(Actions to take):
A. In the drug pricing article, what reason does Hernandez give for requiring drug companies to give advance notice and some explanation for large price hikes?
B. Repeat word for word the stretch of the drug pricing article from "By: Sarah Hand, M.Sc." through "said Brown in a statement.".

Under the new law, pharmaceutical and biotech companies will be required to give 60-days notice before increasing the price of a drug more than 16 percent over two years.

New California Law Aims to Increase Transparency in Drug Pricing

By: Sarah Hand, M.Sc.

Posted on: in News | Biotech News | Pharmaceutical News

Drugmakers selling their pharmaceuticals in the state of California will soon be required to disclose their pricing methods after increasing the list price of a drug. Jerry Brown, Governor of California, signed a new bill into law on Monday, which may be a catalyst for other states looking to address drug pricing.

Under the new law, pharmaceutical and biotech companies will be required to give 60-days notice before increasing the price of a drug more than 16 percent over two years. In addition, health insurers will be charged with creating annual reports detailing the effects of drug costs on Californians’ premiums.

“Californians have a right to know why their medication costs are out of control, especially when pharmaceutical profits are soaring,” said Brown in a statement.

SB 17 was originally drafted by Senator Ed Hernandez, and was supported by other assemblymembers including David Chiu and Jim Wood. Consumer advocacy group Health Access California, along with the labor union UNITE HERE were also supporters of the new law.

“Drug companies abuse their market power by jacking up prices, and the public is looking to their government for help,” said Hernandez. “Requiring drug companies to provide advance notice and some explanation for large price hikes is a step toward a more stable and predictable prescription drug marketplace.”

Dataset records
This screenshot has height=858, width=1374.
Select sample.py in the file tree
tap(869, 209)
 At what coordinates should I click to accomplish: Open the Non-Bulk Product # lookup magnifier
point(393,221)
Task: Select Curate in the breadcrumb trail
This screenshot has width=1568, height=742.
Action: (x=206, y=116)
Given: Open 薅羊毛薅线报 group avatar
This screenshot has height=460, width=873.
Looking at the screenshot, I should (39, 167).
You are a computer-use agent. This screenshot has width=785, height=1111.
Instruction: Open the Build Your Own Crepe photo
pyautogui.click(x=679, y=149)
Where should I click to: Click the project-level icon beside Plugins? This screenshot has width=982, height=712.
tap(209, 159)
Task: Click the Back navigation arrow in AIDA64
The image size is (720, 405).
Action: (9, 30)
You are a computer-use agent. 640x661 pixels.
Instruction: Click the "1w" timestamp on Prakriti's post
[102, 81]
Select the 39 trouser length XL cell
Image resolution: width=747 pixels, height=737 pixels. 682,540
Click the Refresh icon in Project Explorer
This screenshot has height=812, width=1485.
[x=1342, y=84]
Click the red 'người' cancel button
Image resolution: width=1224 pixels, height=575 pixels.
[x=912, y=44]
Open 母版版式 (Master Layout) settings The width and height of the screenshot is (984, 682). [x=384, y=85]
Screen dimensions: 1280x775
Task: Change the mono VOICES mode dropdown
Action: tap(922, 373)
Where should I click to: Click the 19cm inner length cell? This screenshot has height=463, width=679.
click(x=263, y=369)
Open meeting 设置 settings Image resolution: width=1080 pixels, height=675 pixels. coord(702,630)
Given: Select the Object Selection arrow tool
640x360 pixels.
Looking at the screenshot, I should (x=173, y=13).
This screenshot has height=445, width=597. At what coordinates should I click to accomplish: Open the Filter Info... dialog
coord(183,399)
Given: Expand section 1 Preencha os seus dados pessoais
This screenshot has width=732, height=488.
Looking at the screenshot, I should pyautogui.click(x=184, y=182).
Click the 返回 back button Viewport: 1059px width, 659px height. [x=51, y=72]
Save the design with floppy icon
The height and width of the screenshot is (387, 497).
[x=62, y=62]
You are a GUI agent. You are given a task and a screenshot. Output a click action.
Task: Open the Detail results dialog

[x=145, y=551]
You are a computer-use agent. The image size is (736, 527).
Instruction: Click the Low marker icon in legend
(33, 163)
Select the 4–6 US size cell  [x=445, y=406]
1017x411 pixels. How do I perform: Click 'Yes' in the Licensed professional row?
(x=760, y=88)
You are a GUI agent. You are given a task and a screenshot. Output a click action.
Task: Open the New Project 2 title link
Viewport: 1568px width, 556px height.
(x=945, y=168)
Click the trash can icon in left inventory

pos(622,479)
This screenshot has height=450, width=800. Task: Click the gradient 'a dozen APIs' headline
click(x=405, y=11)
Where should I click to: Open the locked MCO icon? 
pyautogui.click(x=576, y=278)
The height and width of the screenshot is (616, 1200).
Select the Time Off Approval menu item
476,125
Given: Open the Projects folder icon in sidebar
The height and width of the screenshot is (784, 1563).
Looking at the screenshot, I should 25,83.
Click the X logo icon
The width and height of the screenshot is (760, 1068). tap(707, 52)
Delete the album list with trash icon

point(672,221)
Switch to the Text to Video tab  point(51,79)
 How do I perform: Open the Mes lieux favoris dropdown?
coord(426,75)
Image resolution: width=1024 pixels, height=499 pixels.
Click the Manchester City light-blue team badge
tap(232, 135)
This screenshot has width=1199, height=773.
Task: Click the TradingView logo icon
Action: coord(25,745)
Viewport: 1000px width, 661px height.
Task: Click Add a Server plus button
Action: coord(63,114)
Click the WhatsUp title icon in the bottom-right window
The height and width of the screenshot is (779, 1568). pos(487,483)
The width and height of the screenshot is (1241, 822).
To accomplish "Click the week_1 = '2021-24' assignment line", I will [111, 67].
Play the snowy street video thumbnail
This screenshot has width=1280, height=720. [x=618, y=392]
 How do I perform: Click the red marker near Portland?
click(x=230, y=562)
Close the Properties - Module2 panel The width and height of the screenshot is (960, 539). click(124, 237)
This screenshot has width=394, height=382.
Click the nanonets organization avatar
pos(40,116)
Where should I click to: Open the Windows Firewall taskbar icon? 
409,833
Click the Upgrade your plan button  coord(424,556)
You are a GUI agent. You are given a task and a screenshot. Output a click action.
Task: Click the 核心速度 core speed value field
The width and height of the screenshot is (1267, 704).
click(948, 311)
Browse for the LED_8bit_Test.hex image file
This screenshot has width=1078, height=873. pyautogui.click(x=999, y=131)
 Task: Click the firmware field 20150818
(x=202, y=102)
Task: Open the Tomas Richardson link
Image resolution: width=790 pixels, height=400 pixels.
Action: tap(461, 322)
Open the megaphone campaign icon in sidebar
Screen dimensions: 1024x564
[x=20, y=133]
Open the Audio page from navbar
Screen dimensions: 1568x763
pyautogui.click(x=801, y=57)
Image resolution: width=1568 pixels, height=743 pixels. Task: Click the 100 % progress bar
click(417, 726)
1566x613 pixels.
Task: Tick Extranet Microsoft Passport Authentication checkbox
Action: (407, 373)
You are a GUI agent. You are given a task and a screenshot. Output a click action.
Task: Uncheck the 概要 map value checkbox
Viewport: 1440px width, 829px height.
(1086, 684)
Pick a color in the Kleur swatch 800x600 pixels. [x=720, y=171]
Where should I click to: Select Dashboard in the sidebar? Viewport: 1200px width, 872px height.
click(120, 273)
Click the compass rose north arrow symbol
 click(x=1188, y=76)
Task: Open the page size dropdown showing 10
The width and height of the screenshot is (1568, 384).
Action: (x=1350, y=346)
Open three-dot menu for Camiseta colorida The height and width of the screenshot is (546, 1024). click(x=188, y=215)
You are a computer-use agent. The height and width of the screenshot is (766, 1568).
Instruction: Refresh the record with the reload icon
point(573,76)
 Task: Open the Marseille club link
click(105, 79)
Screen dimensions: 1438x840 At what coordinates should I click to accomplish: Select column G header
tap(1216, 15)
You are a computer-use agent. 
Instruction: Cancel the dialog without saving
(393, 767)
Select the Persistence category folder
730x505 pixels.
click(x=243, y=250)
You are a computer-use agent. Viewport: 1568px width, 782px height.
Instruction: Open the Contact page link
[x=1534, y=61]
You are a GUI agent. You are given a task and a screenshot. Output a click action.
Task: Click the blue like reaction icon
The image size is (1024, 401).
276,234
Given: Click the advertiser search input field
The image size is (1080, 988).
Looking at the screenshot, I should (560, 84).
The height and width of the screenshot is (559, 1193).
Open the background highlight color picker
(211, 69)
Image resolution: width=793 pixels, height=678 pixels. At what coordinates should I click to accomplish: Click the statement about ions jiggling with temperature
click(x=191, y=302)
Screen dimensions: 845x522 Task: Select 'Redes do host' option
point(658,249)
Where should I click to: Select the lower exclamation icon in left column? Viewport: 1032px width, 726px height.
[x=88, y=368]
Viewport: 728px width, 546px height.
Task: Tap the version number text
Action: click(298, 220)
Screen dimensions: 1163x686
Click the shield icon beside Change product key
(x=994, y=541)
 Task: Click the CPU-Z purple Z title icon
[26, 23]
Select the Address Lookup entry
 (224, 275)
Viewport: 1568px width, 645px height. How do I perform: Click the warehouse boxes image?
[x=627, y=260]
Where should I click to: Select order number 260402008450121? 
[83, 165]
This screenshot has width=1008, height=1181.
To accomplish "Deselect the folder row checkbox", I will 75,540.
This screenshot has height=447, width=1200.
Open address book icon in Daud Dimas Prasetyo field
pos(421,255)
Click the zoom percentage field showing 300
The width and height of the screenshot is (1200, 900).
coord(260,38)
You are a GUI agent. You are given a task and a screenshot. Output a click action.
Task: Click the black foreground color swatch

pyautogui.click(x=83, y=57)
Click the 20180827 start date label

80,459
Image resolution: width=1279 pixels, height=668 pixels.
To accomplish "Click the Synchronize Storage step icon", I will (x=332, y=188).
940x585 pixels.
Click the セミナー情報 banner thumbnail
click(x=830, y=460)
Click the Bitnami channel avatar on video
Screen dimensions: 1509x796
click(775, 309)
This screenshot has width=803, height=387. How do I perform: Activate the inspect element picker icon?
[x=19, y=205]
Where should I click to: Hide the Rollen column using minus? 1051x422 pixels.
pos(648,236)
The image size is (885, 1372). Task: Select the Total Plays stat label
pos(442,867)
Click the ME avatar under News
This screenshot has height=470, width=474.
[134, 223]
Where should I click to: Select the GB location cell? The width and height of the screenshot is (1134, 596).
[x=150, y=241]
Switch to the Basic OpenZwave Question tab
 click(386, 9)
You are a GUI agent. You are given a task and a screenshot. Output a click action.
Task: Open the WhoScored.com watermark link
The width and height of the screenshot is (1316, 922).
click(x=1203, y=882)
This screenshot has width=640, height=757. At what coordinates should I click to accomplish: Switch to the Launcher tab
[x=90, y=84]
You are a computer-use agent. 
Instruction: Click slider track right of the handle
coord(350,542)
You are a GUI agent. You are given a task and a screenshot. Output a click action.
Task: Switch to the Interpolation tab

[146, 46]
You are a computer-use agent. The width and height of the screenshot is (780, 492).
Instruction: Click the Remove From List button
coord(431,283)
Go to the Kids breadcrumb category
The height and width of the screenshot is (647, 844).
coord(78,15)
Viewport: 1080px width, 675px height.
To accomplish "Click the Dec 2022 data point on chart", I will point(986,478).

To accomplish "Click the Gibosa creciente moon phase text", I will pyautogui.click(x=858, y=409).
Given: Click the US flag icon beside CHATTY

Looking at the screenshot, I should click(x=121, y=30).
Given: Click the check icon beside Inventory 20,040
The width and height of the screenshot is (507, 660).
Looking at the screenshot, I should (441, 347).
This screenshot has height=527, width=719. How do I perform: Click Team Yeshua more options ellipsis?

(Results for each task):
A. Hernandez says drug companies abuse their market power by jacking up prices, and the public is looking to the government for help. He calls advance notice and some explanation for large price hikes a step toward a more stable and predictable prescription drug marketplace.

B.
By: Sarah Hand, M.Sc.

Posted on: in News | Biotech News | Pharmaceutical News

Drugmakers selling their pharmaceuticals in the state of California will soon be required to disclose their pricing methods after increasing the list price of a drug. Jerry Brown, Governor of California, signed a new bill into law on Monday, which may be a catalyst for other states looking to address drug pricing.

Under the new law, pharmaceutical and biotech companies will be required to give 60-days notice before increasing the price of a drug more than 16 percent over two years. In addition, health insurers will be charged with creating annual reports detailing the effects of drug costs on Californians’ premiums.

“Californians have a right to know why their medication costs are out of control, especially when pharmaceutical profits are soaring,” said Brown in a statement.